Work item: The records follow. Filter them to the lines that hold "Total".

[Dataset entries]
* * *
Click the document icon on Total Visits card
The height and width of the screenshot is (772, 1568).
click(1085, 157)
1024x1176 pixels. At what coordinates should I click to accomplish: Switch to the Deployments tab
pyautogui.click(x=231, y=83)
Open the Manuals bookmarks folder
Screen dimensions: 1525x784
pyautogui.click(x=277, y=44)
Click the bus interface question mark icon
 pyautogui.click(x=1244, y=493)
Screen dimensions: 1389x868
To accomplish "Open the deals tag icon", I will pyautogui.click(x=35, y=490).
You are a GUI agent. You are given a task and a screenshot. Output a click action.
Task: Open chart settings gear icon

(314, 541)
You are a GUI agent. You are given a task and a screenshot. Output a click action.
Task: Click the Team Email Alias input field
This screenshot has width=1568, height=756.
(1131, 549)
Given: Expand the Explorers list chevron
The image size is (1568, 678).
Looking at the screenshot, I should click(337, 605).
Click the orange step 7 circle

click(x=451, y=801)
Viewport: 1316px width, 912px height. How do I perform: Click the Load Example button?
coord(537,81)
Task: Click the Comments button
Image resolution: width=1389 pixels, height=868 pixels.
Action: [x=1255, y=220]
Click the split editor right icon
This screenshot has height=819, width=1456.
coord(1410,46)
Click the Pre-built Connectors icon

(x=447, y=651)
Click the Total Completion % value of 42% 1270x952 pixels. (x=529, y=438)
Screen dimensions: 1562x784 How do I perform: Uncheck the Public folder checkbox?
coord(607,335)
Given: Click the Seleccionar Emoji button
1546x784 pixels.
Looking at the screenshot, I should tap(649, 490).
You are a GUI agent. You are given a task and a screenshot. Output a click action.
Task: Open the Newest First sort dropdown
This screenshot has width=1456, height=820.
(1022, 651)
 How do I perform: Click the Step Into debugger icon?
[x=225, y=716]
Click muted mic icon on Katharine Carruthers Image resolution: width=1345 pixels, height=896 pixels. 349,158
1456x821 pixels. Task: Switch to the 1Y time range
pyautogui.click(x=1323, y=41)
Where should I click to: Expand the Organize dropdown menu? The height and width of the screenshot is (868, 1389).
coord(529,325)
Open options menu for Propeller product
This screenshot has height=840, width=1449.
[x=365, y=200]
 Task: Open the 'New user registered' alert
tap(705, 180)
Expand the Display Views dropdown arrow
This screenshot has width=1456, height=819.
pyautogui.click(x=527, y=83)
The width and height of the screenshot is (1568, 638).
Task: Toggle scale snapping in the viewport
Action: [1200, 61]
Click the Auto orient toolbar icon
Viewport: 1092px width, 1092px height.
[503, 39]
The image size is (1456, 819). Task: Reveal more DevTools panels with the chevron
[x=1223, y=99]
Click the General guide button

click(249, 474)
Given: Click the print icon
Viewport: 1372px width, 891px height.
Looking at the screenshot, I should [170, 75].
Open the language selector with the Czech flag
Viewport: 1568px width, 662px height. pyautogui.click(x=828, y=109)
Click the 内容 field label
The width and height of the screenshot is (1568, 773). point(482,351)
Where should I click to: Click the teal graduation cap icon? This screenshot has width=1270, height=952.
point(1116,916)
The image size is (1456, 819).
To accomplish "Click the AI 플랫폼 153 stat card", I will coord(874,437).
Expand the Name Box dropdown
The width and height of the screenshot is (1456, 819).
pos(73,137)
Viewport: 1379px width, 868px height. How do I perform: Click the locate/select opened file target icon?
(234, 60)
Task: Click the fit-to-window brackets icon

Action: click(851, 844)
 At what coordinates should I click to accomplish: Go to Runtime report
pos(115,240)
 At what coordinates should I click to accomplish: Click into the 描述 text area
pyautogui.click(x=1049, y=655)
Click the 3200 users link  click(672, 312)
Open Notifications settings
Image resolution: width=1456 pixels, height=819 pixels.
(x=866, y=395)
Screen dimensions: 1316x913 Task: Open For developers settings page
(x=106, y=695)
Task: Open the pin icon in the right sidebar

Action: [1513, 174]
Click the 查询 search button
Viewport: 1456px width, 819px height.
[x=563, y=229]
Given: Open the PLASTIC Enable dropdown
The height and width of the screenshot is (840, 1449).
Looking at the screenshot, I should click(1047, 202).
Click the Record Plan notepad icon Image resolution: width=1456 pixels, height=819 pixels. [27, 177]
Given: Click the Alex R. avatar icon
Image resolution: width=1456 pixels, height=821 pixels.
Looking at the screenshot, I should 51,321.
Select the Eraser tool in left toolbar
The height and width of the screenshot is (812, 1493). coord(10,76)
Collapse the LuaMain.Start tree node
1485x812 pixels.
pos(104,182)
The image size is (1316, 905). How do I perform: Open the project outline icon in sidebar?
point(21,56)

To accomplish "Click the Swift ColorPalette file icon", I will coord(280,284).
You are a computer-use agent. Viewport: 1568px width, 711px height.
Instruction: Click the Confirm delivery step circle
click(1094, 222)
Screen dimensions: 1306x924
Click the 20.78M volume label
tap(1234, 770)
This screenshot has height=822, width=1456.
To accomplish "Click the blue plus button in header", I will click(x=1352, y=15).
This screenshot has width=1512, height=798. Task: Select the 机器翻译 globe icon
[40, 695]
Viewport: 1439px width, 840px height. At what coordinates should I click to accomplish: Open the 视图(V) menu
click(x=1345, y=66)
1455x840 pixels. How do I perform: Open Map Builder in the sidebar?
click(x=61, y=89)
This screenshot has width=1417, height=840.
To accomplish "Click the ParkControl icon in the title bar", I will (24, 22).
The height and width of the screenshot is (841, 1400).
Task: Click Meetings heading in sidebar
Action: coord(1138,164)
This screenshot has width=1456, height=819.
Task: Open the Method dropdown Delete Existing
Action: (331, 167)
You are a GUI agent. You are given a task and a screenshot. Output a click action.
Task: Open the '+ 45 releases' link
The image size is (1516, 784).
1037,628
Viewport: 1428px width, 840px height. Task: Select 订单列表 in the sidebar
* * *
Response box:
Click the document icon on Total Visits card
Click the Total Completion % value of 42% 1270x952 pixels. (x=529, y=438)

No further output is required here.